### EXERCISE PROMPT
Identify each line in the records below that contains the word "pixels" and copy those lines.

### THE INPUT
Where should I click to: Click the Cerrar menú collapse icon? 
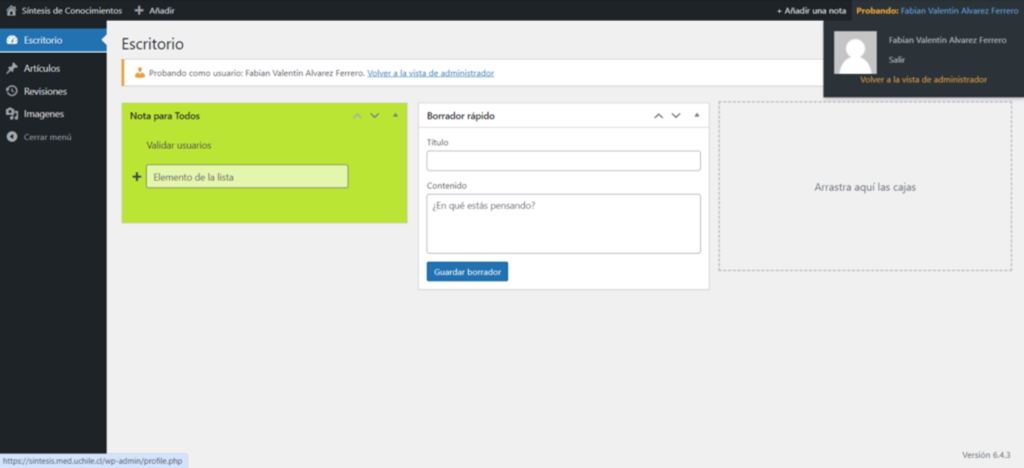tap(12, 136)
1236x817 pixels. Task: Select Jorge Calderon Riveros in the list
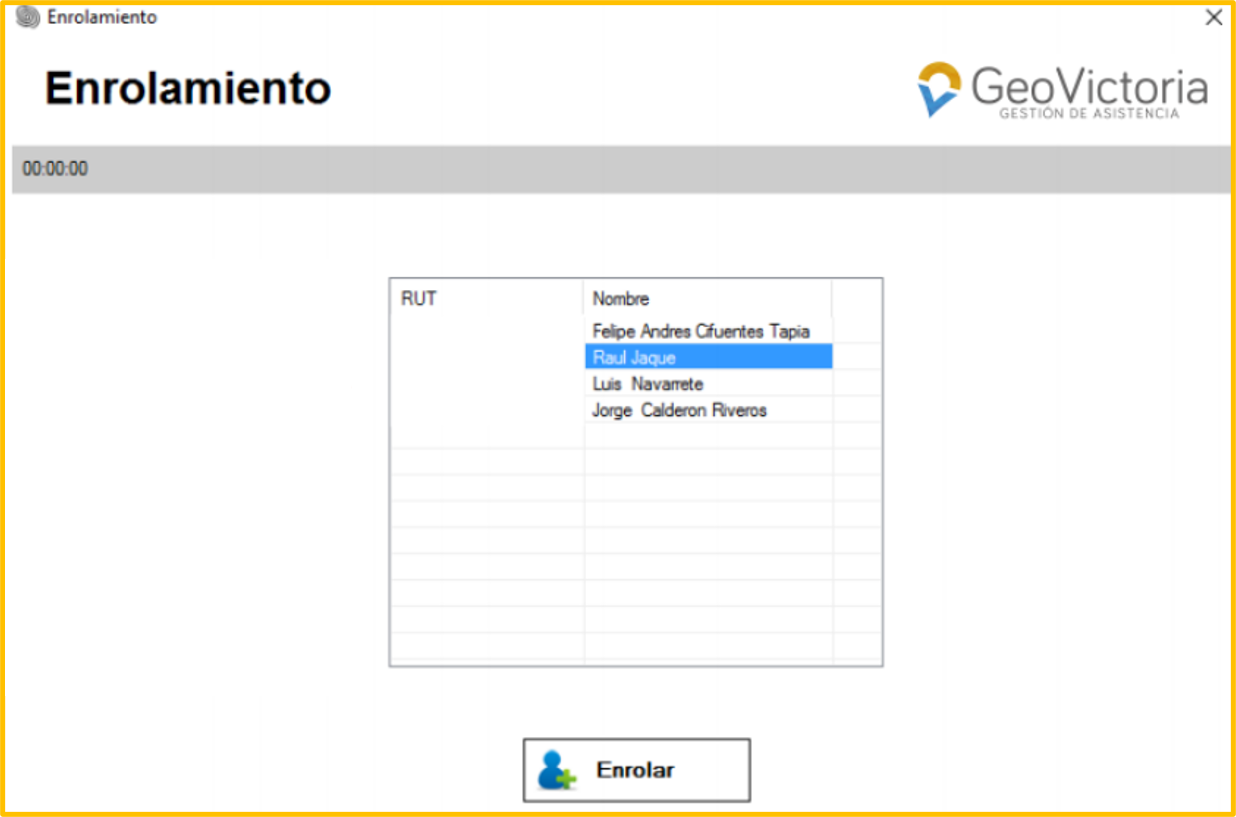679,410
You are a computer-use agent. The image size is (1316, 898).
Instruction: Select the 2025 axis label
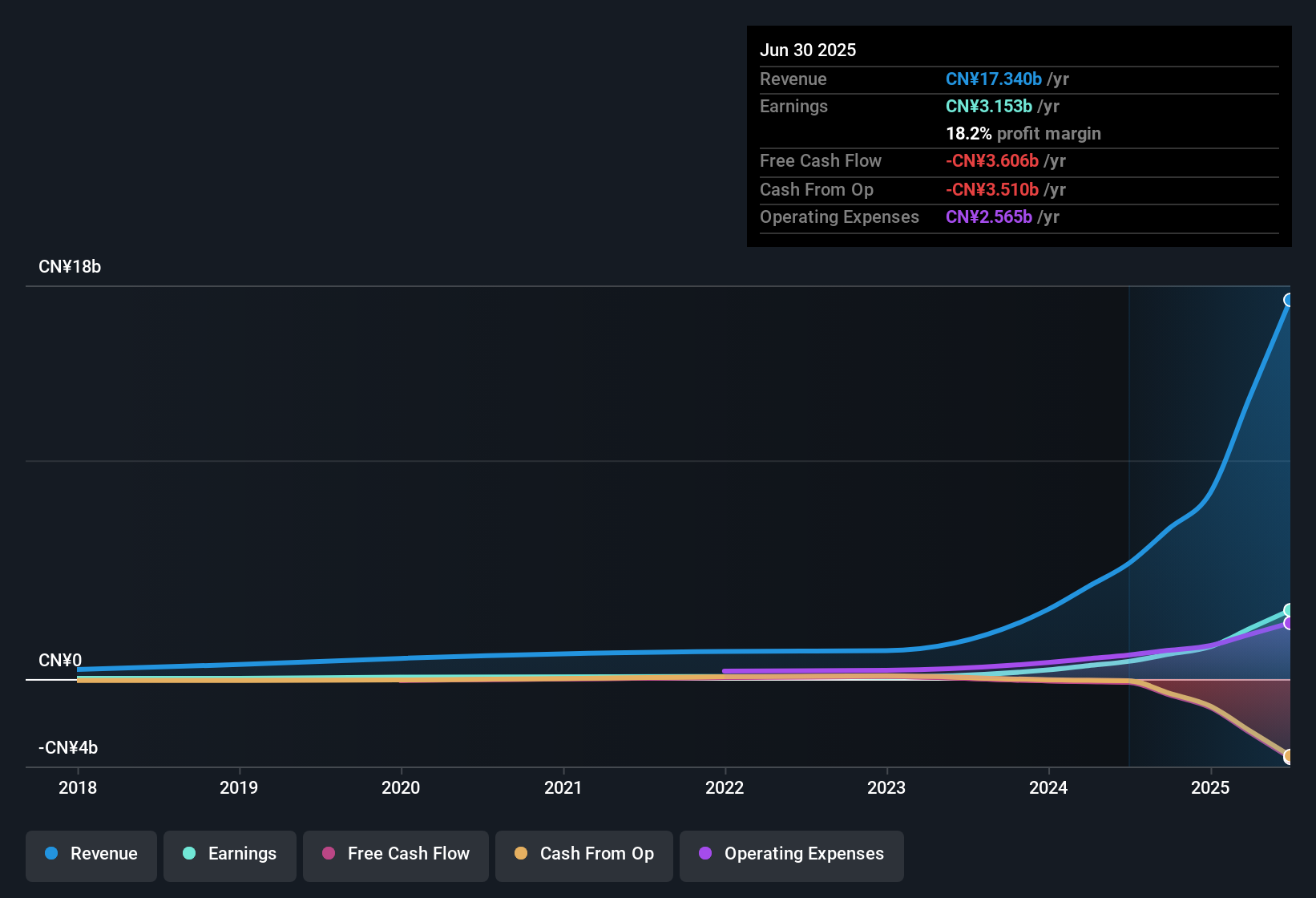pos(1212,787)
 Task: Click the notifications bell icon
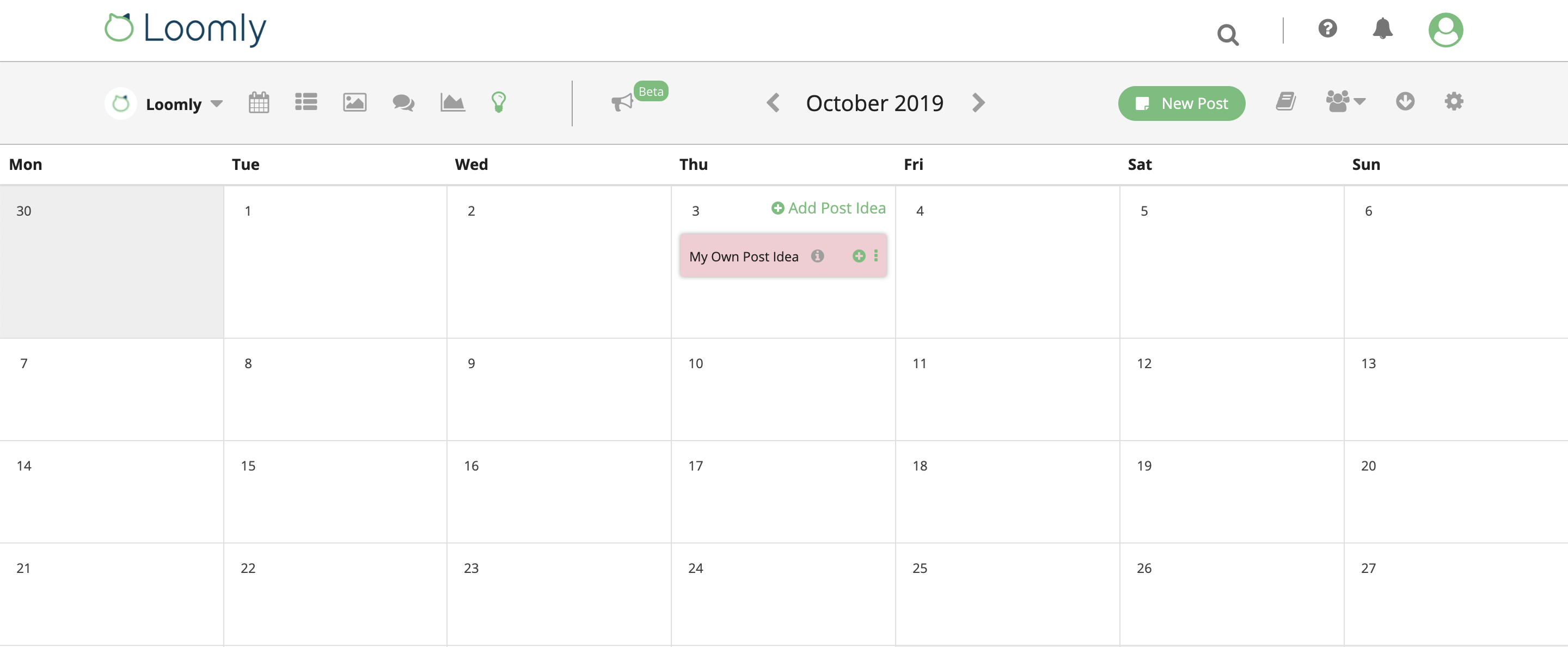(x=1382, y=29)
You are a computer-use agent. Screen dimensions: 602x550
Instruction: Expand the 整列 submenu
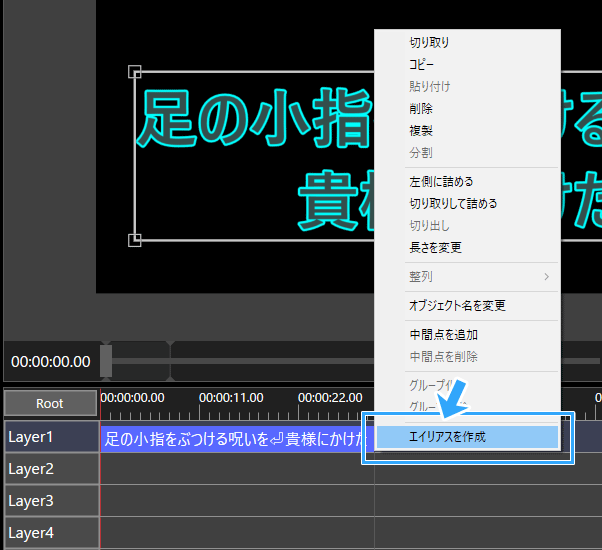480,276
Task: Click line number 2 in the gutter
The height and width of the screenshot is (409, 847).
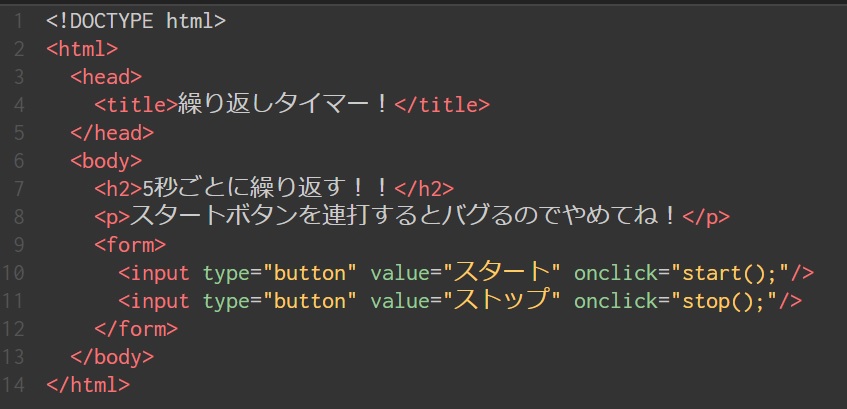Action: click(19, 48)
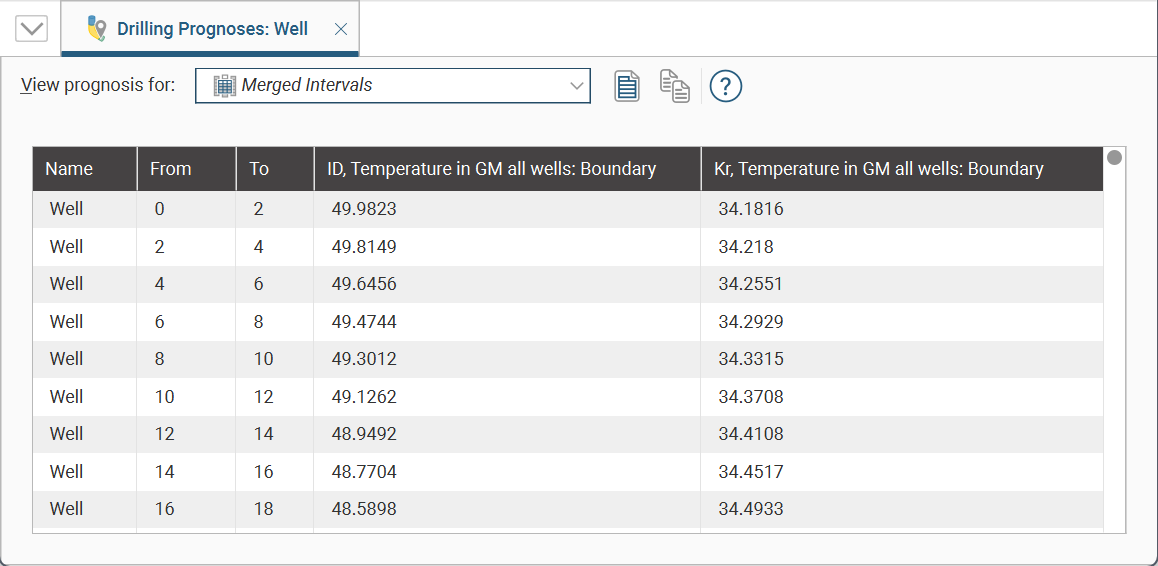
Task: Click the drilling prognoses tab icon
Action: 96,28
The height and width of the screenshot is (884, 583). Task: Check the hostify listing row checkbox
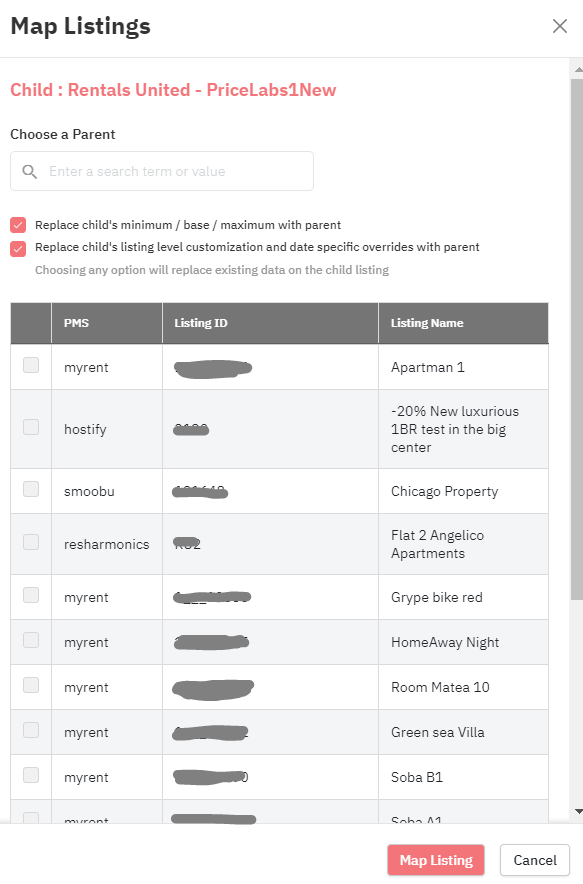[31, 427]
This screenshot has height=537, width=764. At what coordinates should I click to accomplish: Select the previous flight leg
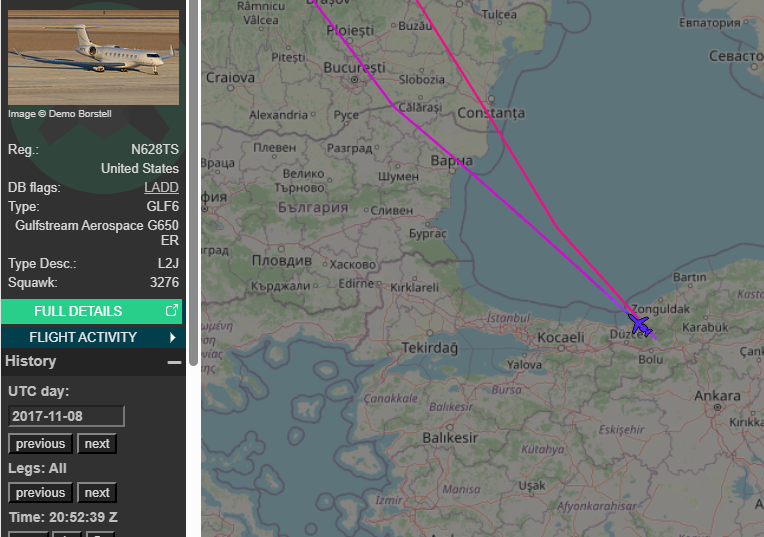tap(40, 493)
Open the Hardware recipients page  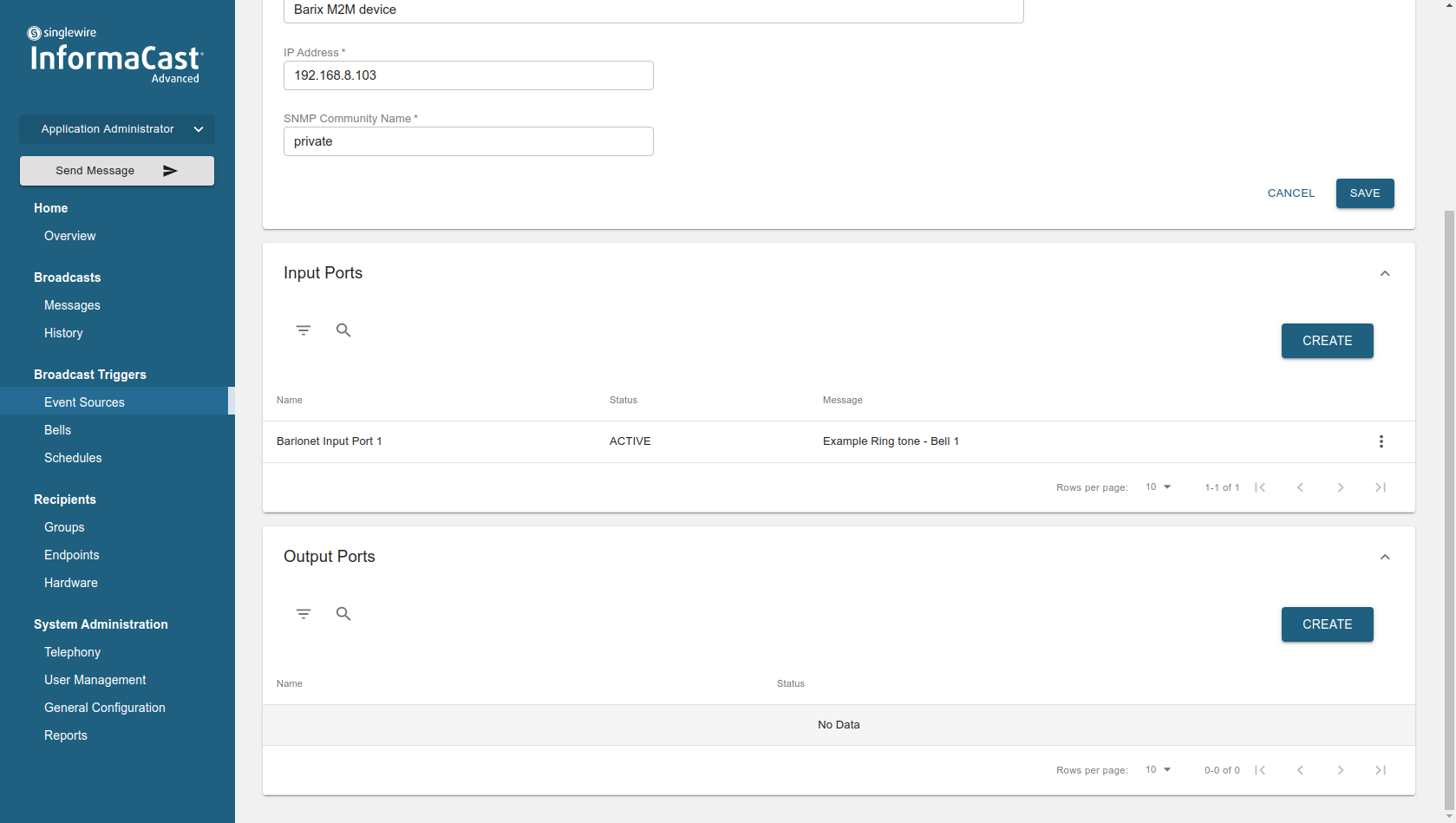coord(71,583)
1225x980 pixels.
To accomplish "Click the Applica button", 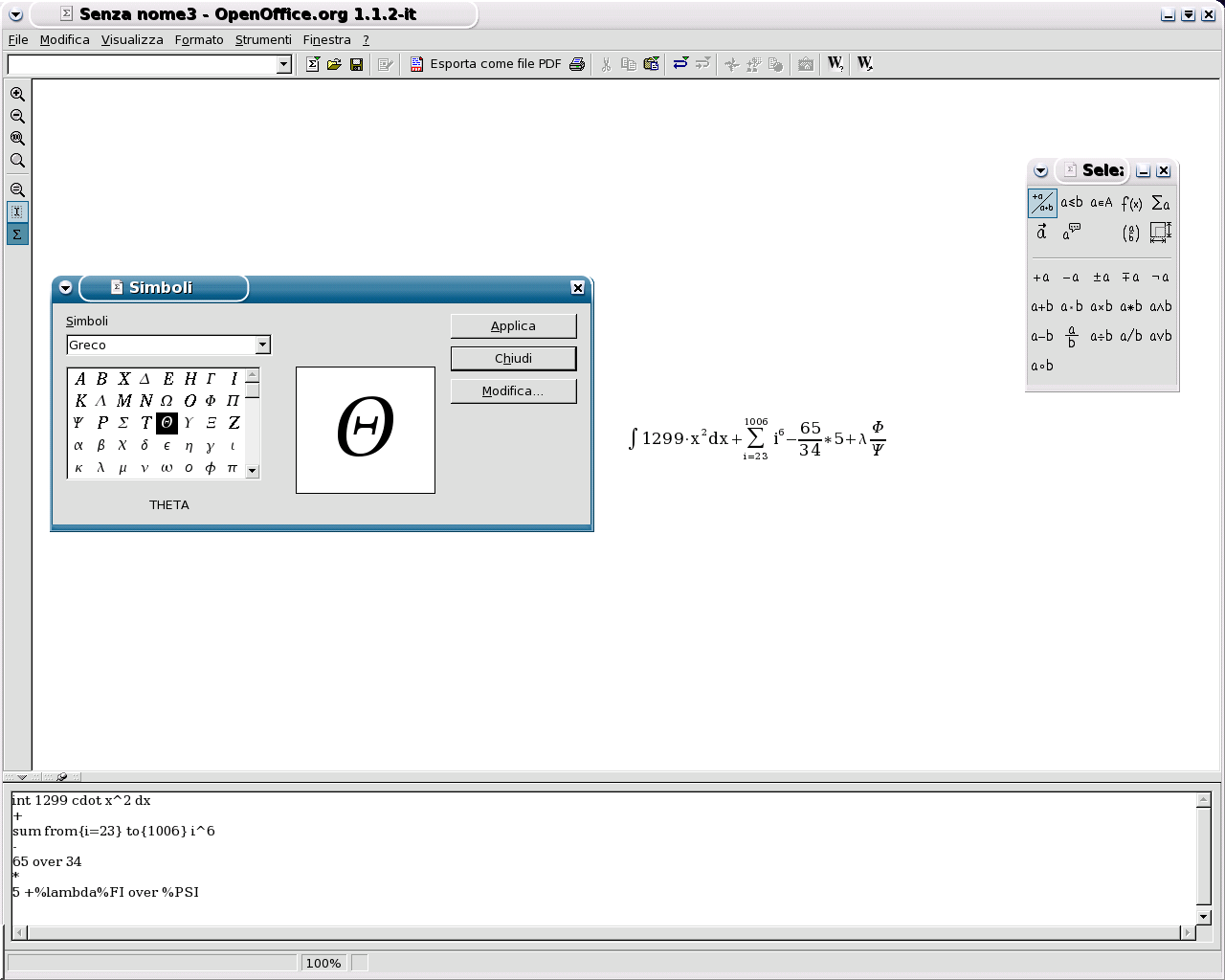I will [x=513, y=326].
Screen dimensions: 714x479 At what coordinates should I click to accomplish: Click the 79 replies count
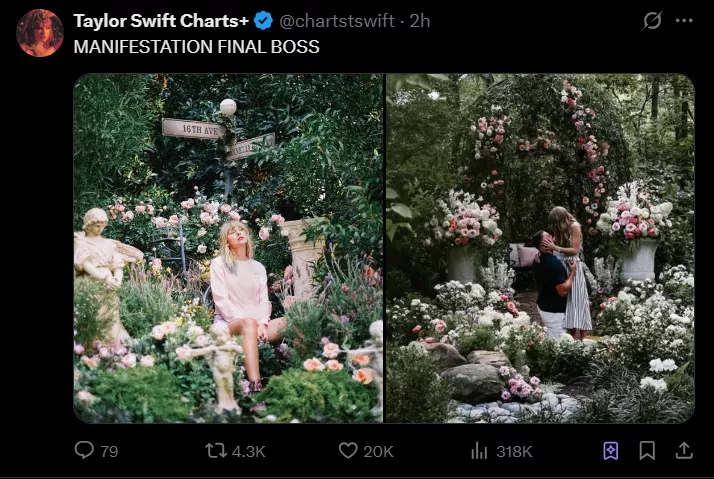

### RESULT FOR THIS TASK
1236x817 pixels. Task: Select Jorge Calderon Riveros in the list
1225x980 pixels.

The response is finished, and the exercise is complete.